The end result is something that looks very scientific. But it’s all built on a backbone of studies that won’t report their data, that in at least some cases may have made that data up, that study ivermectin in combination with many other drugs, and that therefore aren’t any more enlightening when all meta-analyzed together.

For the researchers doing the actual work of figuring out what can help in the fight against Covid-19, ivermectin fandom has become a hindrance. “From a physician’s perspective, you’re not a fan of a drug,” David Boulware, a practicing physician and infectious disease researcher who has studied ivermectin and is currently running a randomized clinical trial to test its benefits, told me. “We’re actually trying to investigate it because we want an answer.”

Figuring out which drugs work against Covid-19 is one of the most critical problems facing humanity. And it makes sense for people to be confused and frustrated by messaging from public health officials, which often hasn’t been very good, or to take it upon themselves to do their own research when the medical establishment has made its own missteps.
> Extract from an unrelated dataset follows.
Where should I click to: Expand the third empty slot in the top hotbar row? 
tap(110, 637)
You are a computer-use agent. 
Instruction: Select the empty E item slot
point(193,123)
But the evidence-free state of public ivermectin advocacy isn’t just hurting people, it’s also derailing the larger goal of ending this pandemic. There are drugs we can be pretty confident work better than ivermectin, and scared, sick people ought to be able to learn about those instead of being deluged with “miracle drug” claims. And researchers need to be able to conduct studies without hearing that the case for ivermectin is so obvious that no further research is needed.

“I’ve been compared to Joseph Mengele and the Nazis, I’ve been told I’m going to hell, all of that stuff,” Boulware said. Health care providers are being threatened; pro-ivermectin Facebook groups are indulging in wild conspiracy theories.

“Can I suggest you include a psychologist as one of your interviewees?” Mills asked me in the course of my reporting. “This is not a medical evidence issue anymore.”